Com primeiros registros na Colômbia, mutação chegou a dois estados brasileiros; indícios apontam maior resistência à vacina, ainda investigados pela ciência.
A variante Mu é a mais nova mutação do coronavírus que preocupa. Com pelo menos sete infecções registradas em Minas Gerais até esta quarta-feira (15), e ainda sem casos confirmados em Santa Catarina, ela foi classificada no último dia 30 como “variante de interesse” pela OMS (Organização Mundial da Saúde).
Informações preliminares dão indícios que a variante Mu tem resistência semelhante a variante Beta (sul-africana) à vacinação. “A variante Mu tem uma constelação de mutações que indicam possíveis propriedades de escape imune”, alerta a OMS.
Cabe ressaltar que estamos no campo da hipótese: há suspeitas sobre o potencial desta variante da Covid-19, mas que requerem estudo. A OMS divide as variantes em dois grupos: de interesse e de atenção. Está última são as que, comprovadamente, tem alterações que representam perigo maior.

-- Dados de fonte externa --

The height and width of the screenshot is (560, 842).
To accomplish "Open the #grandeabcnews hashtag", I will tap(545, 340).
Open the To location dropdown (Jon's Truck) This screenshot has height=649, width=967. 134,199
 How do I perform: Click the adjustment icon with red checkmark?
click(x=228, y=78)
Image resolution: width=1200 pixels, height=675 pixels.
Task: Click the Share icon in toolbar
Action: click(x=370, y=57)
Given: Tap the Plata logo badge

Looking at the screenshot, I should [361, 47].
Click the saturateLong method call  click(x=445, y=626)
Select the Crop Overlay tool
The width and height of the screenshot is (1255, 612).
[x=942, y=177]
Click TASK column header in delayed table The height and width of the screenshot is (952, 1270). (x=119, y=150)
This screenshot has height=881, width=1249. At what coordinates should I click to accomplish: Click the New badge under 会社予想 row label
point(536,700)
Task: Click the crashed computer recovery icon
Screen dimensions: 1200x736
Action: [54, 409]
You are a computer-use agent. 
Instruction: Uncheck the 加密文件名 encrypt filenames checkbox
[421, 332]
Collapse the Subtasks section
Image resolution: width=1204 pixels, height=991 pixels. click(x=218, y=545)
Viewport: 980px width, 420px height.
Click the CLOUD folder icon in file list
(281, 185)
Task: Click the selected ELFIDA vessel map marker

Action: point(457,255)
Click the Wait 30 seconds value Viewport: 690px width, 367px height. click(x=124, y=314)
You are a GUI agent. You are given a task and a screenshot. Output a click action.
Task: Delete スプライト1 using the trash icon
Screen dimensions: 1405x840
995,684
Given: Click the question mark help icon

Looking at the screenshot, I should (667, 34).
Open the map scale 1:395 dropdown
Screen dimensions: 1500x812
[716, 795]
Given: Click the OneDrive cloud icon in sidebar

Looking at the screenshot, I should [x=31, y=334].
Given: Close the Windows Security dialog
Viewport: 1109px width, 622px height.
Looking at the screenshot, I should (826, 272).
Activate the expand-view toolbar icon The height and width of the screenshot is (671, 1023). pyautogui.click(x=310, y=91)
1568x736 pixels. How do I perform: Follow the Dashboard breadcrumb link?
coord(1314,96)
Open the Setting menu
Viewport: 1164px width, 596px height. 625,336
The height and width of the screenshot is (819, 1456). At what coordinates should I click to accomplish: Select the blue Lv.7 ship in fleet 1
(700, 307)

“Mais estudos são necessário para entender as características fenotípicas e clínicas desta variante. A epidemia da variante Mu na América do Sul, especialmente considerando a circulação simultânea da variante Delta, devem ser monitoradas”, alerta a OMS.
O primeiro registro desta mutação é de janeiro de 2021, na Colômbia. A proliferação até então é baixa no mundo, correspondendo a menos de 0,1% dos vírus sequenciados. Mas se considerar apenas a Colômbia e o Equador, a taxa aumenta para 39% e 13%, respectivamente.
Dois casos também foram confirmados no Amazonas no último dia 11. As duas pessoas estiveram em Leticia, na Colômbia. Em Minas Gerais, onde foram detectados sete casos, o Secretário de Saúde Fábio Baccheretti acredita que a mutação fora transmitida de forma comunitária.